The Associated Press reported that a year after the revelation that veterans were getting sicker and even dying while waiting on care from Veterans Affairs facilities, those wait times have not gone down at all.
An analysis of government data shows that the number of medical appointments at VA clinics that were delayed 30 to 90 days has “largely stayed flat,” and the number of appointments delayed more than 90 days has “nearly doubled.”
“Nearly 894,000 appointments completed at VA medical facilities from Aug. 1 to Feb. 28 failed to meet the health system’s timeliness goal, which calls for patients to be seen within 30 days,” the AP said. “That means roughly one in 36 patient visits involved a delay of at least a month.
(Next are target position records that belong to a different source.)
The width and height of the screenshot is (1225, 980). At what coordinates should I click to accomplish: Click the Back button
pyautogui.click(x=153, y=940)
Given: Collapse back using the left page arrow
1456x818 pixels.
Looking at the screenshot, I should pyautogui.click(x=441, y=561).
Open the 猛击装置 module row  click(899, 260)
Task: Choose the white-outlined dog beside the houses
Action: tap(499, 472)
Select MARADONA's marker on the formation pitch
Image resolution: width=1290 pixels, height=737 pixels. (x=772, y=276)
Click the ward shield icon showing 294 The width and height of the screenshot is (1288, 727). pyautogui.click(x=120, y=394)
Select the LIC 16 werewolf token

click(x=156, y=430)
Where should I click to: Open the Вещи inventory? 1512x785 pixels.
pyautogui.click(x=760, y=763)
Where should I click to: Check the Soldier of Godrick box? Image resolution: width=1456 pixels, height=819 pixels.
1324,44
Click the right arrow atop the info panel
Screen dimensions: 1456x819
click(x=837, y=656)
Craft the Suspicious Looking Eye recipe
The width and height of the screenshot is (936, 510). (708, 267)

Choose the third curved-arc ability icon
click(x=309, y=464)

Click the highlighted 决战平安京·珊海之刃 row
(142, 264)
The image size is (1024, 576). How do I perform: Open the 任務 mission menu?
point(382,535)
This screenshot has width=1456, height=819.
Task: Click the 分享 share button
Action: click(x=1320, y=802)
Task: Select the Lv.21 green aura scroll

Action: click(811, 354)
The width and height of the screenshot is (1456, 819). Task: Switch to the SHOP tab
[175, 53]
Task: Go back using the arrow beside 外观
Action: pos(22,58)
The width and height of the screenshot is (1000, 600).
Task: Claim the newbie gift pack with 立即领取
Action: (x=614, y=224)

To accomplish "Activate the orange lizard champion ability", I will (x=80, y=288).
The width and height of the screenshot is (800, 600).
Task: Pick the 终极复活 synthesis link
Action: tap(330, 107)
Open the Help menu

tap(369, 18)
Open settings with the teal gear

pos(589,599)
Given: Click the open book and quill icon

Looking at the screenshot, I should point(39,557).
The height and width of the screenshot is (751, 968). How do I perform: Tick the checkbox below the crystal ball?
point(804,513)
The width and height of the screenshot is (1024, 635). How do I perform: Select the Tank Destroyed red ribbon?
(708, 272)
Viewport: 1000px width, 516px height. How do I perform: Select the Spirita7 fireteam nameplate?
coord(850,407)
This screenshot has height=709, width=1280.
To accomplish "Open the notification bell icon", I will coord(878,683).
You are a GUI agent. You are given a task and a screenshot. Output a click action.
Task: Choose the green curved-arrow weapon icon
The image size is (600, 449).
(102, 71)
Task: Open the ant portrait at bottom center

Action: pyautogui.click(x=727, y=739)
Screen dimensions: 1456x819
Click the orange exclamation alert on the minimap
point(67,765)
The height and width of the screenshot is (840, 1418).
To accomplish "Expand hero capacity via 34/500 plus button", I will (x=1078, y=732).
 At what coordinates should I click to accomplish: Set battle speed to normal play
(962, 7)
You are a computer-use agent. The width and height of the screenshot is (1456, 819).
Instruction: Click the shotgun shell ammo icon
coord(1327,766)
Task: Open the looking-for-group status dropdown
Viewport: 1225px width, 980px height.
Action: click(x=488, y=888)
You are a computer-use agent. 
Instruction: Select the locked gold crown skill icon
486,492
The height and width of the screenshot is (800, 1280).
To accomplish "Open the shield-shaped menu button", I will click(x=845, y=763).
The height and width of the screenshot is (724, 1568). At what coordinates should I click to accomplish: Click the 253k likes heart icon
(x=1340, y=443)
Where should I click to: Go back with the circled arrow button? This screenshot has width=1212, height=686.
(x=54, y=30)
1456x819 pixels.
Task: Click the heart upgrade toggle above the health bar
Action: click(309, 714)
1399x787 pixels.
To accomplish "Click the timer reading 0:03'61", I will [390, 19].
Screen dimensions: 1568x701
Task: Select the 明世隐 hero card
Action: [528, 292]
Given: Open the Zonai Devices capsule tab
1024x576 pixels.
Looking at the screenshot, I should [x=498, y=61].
Nearly 232,000 of those appointments involved a delay of longer than 60 days.”
The analysis also found that many of the clinics with the most delayed appointments are located in the South.
“Of the 75 clinics and hospitals with the highest percentage of patients waiting more than 30 days for care, 12 are in Tennessee or Kentucky, 11 are in eastern North Carolina and the Hampton Roads area of Virginia, 11 are in Georgia or southern Alabama and six are in north Florida.”
In other parts of the country, few VA facilities reported “having significant delays.” Less than half of all VA hospitals in the Northeast, Midwest, and Pacific Coast averaged less than two appointments a month “that involved a wait of more than 60 days.”
By comparison, at a clinic in Jacksonville, Florida, more than 7,000 appointments completed between September 2014 and February 2015 involved a 60-plus day wait.
VA officials reported an increase of 4.5 percent in total number of appointments handled “by VA facilities between May and February” when compared to the same time period in the previous year, but admit that they are having a hard time keeping up with demand. Total enrollment in the VA system has increased by more than 2 million in a little over a decade.
“I think what we are seeing is that as we improve access, more veterans are coming,” said VA Deputy Secretary Sloan Gibson. “We are doing a whole series of things … to deal with the immediate issue, but we need an intermediate plan that moves us ahead a quantum leap, so that we don’t continue over the next three or four years just trying to stay up. We’ve got to get ahead of demand.”